As of September 30, 2023, the Company had cash and cash equivalents of approximately $46.5 million. Based on its current operating plan, the Company believes its cash resources and the cash the Company expects to generate from product, royalty and license revenues will be sufficient to fund its current operating plan for at least twelve months from the filing of this Quarterly Report on Form 10-Q. However, if the Company’s operating performance deteriorates significantly from the levels expected in the Company’s operating plan, or if vadadustat is not approved in the U.S., it would affect the Company’s liquidity and its ability to continue as a going concern in the future.

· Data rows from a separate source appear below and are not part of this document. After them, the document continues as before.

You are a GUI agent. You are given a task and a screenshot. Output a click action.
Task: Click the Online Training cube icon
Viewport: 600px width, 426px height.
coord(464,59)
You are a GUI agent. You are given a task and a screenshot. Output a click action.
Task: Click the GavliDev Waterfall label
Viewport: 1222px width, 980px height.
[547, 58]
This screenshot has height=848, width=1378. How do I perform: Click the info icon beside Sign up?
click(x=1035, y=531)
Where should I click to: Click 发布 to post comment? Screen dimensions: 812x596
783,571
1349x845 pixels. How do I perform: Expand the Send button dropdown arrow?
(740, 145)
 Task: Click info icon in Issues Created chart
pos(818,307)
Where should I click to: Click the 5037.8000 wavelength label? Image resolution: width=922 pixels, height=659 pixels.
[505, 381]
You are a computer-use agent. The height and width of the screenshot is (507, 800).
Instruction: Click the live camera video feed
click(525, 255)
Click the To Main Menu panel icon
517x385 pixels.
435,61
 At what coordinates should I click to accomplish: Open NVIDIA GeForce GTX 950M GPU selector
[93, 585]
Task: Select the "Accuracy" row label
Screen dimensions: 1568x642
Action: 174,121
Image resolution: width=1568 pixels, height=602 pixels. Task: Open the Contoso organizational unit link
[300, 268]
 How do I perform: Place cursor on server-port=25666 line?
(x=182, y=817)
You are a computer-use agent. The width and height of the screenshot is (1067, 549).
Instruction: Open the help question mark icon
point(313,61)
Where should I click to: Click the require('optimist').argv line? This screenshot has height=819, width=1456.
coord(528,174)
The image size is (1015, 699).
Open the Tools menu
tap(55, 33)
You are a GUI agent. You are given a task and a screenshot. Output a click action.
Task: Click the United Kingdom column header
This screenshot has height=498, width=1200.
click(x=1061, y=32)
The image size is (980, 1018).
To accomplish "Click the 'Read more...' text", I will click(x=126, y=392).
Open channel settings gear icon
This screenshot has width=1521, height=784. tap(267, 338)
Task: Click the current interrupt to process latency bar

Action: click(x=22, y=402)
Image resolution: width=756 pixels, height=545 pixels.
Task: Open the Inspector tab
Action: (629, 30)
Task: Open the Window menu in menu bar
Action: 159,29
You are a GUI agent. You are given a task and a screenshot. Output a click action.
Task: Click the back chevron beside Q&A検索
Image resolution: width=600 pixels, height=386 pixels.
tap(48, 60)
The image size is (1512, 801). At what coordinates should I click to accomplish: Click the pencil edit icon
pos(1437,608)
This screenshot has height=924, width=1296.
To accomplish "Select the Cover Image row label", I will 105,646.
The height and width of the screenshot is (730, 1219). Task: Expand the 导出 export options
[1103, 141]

The Company expects to finance future cash needs through
product revenue and royalty and license revenue and, if the Company believes its resources are insufficient to satisfy its liquidity requirements, the Company may seek to sell public or private equity, enter into new debt transactions, explore potential strategic transactions or a combination of these approaches. There can be no assurance that the current operating plan will be achieved in the time frame anticipated by the Company, or that its cash resources will fund its operating plan for the period of time anticipated by the Company, or that additional funding will be available on terms acceptable to the Company, or at all.